### ASSIGNMENT
Every line from the one that includes "Click the main folder icon" to the end of the entries should be written out exactly, with the first and last included.

### DATASET CONTENT
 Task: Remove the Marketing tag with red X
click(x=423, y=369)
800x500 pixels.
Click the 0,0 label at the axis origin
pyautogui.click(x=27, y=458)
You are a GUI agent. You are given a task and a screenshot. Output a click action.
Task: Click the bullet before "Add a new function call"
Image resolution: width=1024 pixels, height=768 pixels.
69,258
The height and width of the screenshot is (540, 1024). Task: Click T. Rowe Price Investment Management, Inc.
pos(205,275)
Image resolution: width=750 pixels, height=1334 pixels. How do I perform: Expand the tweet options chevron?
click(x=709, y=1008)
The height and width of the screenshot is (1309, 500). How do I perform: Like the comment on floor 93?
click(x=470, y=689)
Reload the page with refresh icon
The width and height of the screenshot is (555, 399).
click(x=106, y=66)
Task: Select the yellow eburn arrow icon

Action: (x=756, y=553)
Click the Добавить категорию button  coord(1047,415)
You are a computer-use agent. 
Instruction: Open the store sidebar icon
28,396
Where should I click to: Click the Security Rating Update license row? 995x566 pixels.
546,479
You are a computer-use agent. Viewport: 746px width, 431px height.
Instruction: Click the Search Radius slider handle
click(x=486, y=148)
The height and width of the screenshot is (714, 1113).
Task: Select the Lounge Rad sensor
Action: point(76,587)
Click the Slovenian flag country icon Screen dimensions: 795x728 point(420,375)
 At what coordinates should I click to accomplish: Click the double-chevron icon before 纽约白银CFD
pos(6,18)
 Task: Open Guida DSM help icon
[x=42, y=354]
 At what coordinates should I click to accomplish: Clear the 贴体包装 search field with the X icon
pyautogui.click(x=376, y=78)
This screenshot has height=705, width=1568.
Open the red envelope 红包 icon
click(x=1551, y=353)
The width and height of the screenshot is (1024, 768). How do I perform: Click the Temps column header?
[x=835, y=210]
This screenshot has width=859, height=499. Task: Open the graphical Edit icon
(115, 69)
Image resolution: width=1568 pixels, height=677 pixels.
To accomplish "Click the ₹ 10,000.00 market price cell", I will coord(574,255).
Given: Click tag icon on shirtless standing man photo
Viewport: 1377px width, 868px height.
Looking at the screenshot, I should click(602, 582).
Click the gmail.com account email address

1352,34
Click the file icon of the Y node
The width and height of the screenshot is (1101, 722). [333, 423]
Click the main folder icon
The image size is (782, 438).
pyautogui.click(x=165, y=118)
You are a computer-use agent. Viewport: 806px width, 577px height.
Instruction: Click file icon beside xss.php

### SOLUTION TO THE PROBLEM
Click the main folder icon
The image size is (782, 438).
pyautogui.click(x=165, y=118)
You are a computer-use agent. Viewport: 806px width, 577px height.
Instruction: Click file icon beside xss.php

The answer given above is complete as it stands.